TASK OBJECTIVE: Every line of the records must be repeated exactly; pictures stay out.

EXTRACTED DATA:
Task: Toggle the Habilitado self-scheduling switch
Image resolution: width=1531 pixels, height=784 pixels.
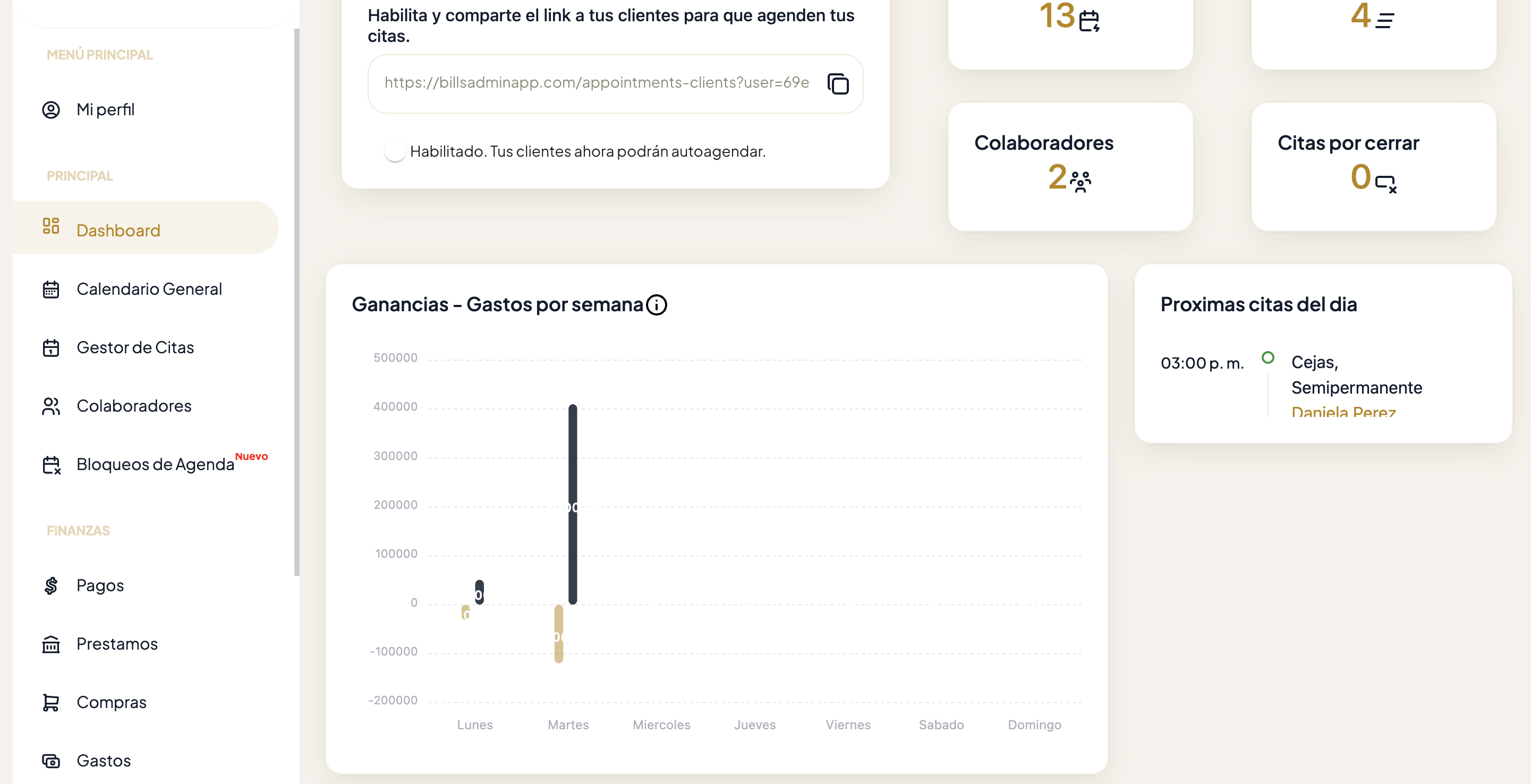Action: (x=395, y=151)
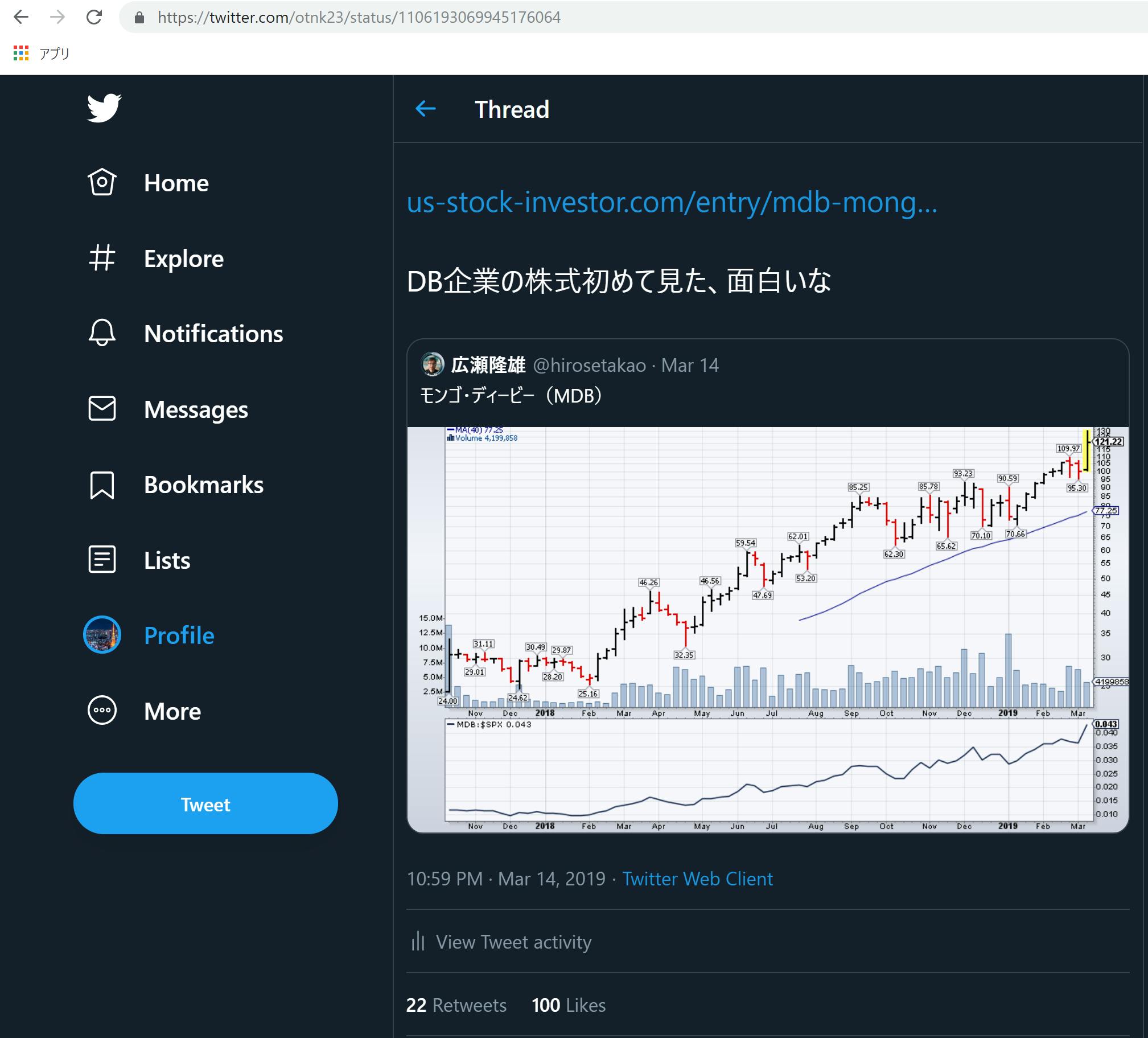
Task: Open Lists via its document icon
Action: click(x=102, y=560)

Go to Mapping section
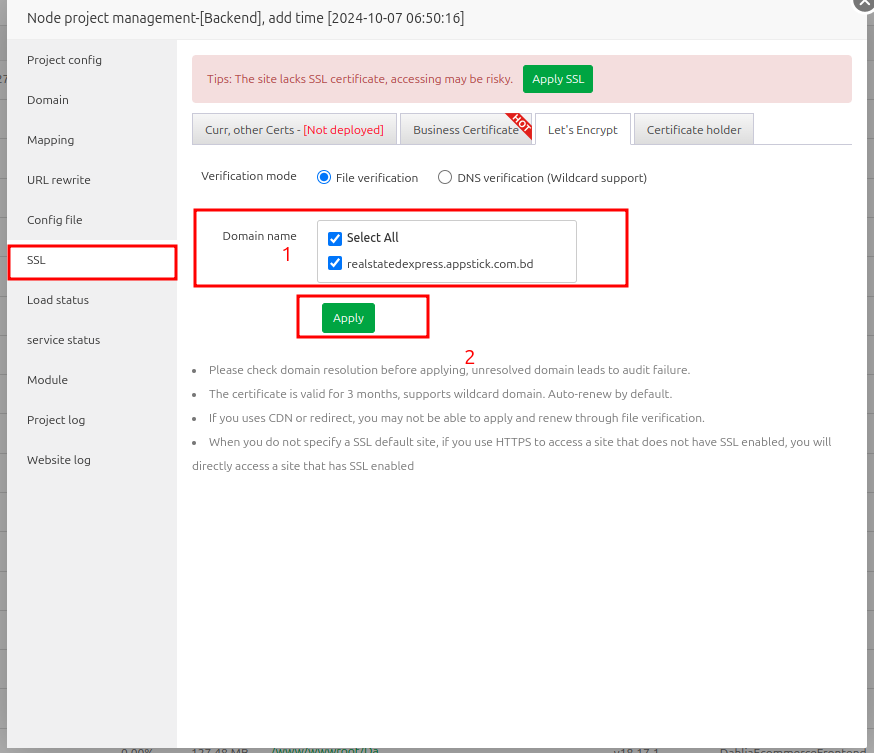51,140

TASK ANSWER:
Task: Toggle the Habilitado self-scheduling switch
Image resolution: width=1531 pixels, height=784 pixels.
Action: (x=395, y=151)
Task: Open Lists via its document icon
Action: click(x=102, y=560)

Go to Mapping section
51,140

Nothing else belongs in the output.